Data supplied:
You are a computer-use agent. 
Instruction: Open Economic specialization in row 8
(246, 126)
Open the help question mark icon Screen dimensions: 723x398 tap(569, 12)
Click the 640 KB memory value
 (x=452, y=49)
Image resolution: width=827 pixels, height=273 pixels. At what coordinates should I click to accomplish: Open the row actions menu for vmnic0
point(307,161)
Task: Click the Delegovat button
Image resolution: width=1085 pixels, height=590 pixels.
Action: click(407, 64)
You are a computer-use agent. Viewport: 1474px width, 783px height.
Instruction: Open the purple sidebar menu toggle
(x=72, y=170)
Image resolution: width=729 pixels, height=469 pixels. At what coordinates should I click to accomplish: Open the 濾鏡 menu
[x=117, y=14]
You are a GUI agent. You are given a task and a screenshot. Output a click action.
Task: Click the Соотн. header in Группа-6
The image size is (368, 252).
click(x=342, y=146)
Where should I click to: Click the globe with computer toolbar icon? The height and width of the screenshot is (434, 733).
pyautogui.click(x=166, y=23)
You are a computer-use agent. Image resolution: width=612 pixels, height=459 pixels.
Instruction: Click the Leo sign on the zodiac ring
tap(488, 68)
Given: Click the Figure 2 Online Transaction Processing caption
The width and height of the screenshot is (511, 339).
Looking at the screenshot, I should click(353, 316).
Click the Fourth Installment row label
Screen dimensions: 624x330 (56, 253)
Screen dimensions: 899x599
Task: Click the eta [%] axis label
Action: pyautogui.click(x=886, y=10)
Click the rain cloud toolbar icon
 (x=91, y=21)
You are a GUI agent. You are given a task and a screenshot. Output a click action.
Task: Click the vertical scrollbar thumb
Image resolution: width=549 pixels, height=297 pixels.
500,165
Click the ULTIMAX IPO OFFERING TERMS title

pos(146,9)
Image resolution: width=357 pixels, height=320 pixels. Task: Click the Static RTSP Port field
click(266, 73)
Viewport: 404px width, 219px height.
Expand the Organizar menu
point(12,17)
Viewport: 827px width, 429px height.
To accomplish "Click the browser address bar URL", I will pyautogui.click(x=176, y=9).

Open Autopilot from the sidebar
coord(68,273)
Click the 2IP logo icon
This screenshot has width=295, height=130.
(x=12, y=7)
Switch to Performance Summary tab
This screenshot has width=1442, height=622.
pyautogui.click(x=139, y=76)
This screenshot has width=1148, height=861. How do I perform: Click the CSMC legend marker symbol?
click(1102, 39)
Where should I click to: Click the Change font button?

Exercise requirements:
In the data above, find each line where the string "Viewport" appears, then copy it.

Problem solution:
You are a computer-use agent. Viewport: 1474px width, 783px height.
Viewport: 404px width, 219px height.
Viewport: 827px width, 429px height.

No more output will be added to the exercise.